Serling on Awards
Rod Serling won numerous major writing awards throughout his career, including six Emmy awards. Yet he was surprisingly unimpressed with such trophies.
Here’s what he told editor Linda Brevelle in what turned out to be his last interview (March 1975). She asked how he could top himself after being feted on so many occasions, and he replied:
Well, first of all, I’ve never really topped myself, because awards in themselves really don’t reflect major accomplishment. It’s kind of a strange, backslapping ritual that we go through in this town where you get awards for almost everything. For surviving the day you’re going to get awards. So I can’t suggest that those things represent any pinnacle of achievement.
If indeed they did, I suppose I’d be worried about how do I top myself. But if indeed I’m a household name, it’s a fortuitous event, really singularly undeserved, and caused by a whole lot of extraneous, fortuitous things that have occurred.
But again, it’s part of the business of really not caring about topping myself, because I really don’t care what’s going to happen. I think just surviving is a major thing. I’d like to write something that my peers, my colleagues, my fellow writers would find a source of respect. I think I’d rather win, for example, a Writer’s Guild award than almost anything on earth. And the few nominations I’ve had with the guild, and the few awards I’ve had, represented to me a far more legitimate concrete achievement than anything.
Emmys, for example, most of that’s bulls**t. Oscars are even worse. We have a strange, terrible affliction in this town. Everybody walks around bent-backed from slapping each other on the backs so much. It looks like arthritis, but it isn’t. It’s hunger for recognition. And it’s sort of like, well, I’ll scratch you this time if you’ll scratch me next time. That kind of thing.

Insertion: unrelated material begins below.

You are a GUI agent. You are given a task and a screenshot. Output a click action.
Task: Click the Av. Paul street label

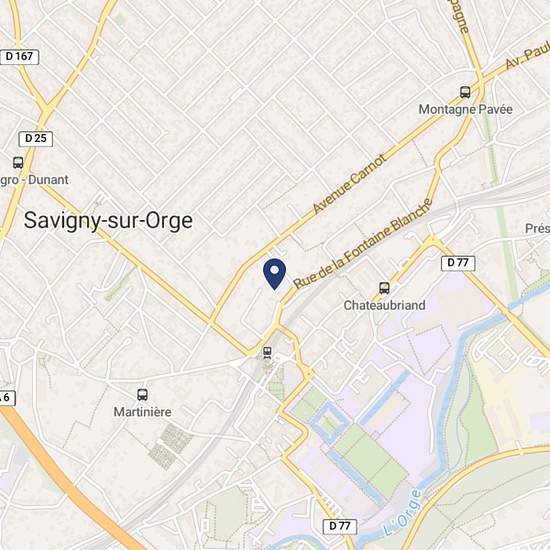[528, 55]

And if that doesn’t convince you, consider the fact that Alfred Hitchcock never won a Best Director Oscar. Not once.
There’s no question that Serling deserved the awards he got, and more. But surely it matters more that his work is still read, watched and enjoyed so many years later. I’m sure he’d consider that — along with a Writer’s Guild award, of course — the only prizes really worth having in the end.